Mina was also able to sneak out. On August 8th, news had reached them that another insurgent, José Antonio Torres, was in trouble, at Fuerte de los Remedios, Pénjamo, Guanajuato. Mina and a small army rode to his rescue. He was able to defeat the Realistas there, before returning.
Mina wasn't in the fort when, on August 20th, Liñán began a renewed attack. At the 11th hour, Moreno fled, hiding in a ravine until the coast was clear. Those trapped inside weren't so lucky. These were mainly the injured and infirm, claiming sanctuary within the fort's makeshift hospital. Liñán gave no quarter. They were all executed where they lay.

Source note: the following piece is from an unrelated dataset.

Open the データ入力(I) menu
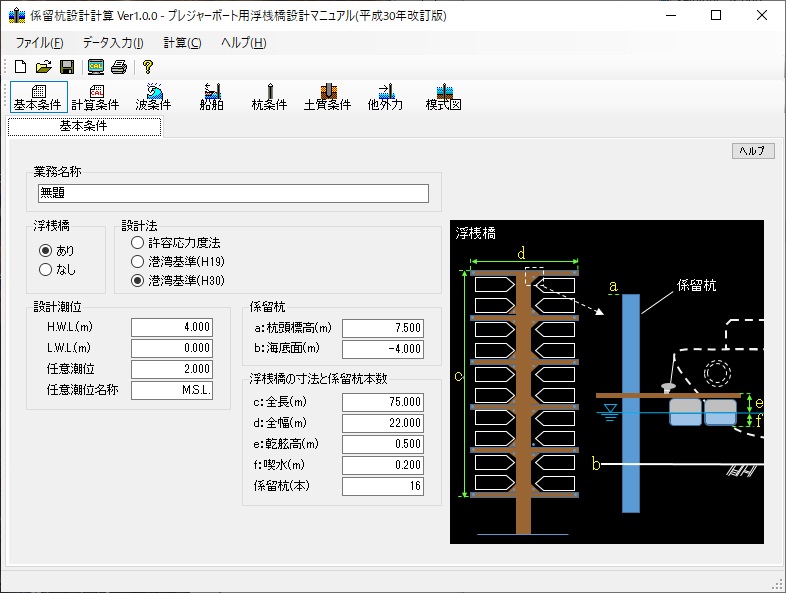Viewport: 786px width, 593px height. click(x=113, y=43)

The rebel army slowly regrouped in the mountains, where both Moreno and Mina joined them. With the fort lost, they decided to head towards Guanajuato. Here they could use Torres's fort as a base, from which they could attack the city of Guanajuato itself. They arrived there on October 25th, but the Realistas were too strong.
Rancho de El Venadito
The insurgents were forced to flee again. This time, they met up at Hacienda de la Luz, where Mina ordered the army to disperse. They were to make their way home and await the call for further orders. Only a small band of 60 men stayed with Mina and Moreno, while they hid at Rancho de El Venadito. This ranch was on the road to Pénjamo, where Torres could help them. For now, it was time for a strategic rethink of the situation.
They didn't get chance to put any plans into action. At 6am, two days later, Colonel Francisco Orrantia descended upon the ranch, with a regiment of Realistas. Pedro Moreno was on the porch, drinking coffee, and he was taken by surprise. He was not about to be arrested without a fight. He was killed there.
Mina was taken prisoner and taken to Silao, where he saw Moreno's decapitated head on a stick. Orrantia waited for Colonel Liñán to join him, before Mina was given a farcical trial. The result was never in question. On November 11th, 1817, Mina was marched to within sight of Fuerte de los Remedios. At 27 years old, he was executed by firing squad.
Where to Visit:
* Lagos de Moreno, Jalisco. Once simply Lagos, this town is the birthplace of Pedro Moreno. It added the 'de Moreno' to its name in his honor. The Esplanade de La Merced (Church of La Merced) was where Moreno's head was displayed.
Plaza Rinconada de Capuchinas, in the city, contains beautiful gardens, surrounded by buildings dating to Moreno's time. A staircase links the gardens with the Temple de Señor San José. Upon the walls of this staircase is a mural, created by Gabriel Flores in 1962, which commemorates Pedro Moreno.
Padre Miguel Hidalgo once preached a sermon, from the balcony of an inn, in the city's Rinconada de la Merced. There is a plaque there to mark the place.
Casa de Don Pedro Moreno (The House of Pedro Moreno) is in Lagos's El Mesón de Jesús María district. It only technically belonged to Moreno, as he assumed the guardianship of its real owner, a deaf girl, when she was orphaned. There are murals, on its walls, depicting many members of the family, including Pedro, Rita and one of their sons, Luis.
In the El Paseo de la Rivera district, there is a bronze statue of Pedro Moreno. It is inscribed, 'Héroe del Fuerte del Sombrero' (Hero of Sombrero Fort).
* Comanja de Corona, Jalisco. There is a monument here to Pedro Moreno.
* Guadalajara, Jalisco. The Museo Regional De Guadalajara (Regional Museum of Guadalajara) is housed in the building of the original Guadalajara Seminary. In its former incarnation, Pedro Moreno was one of its students.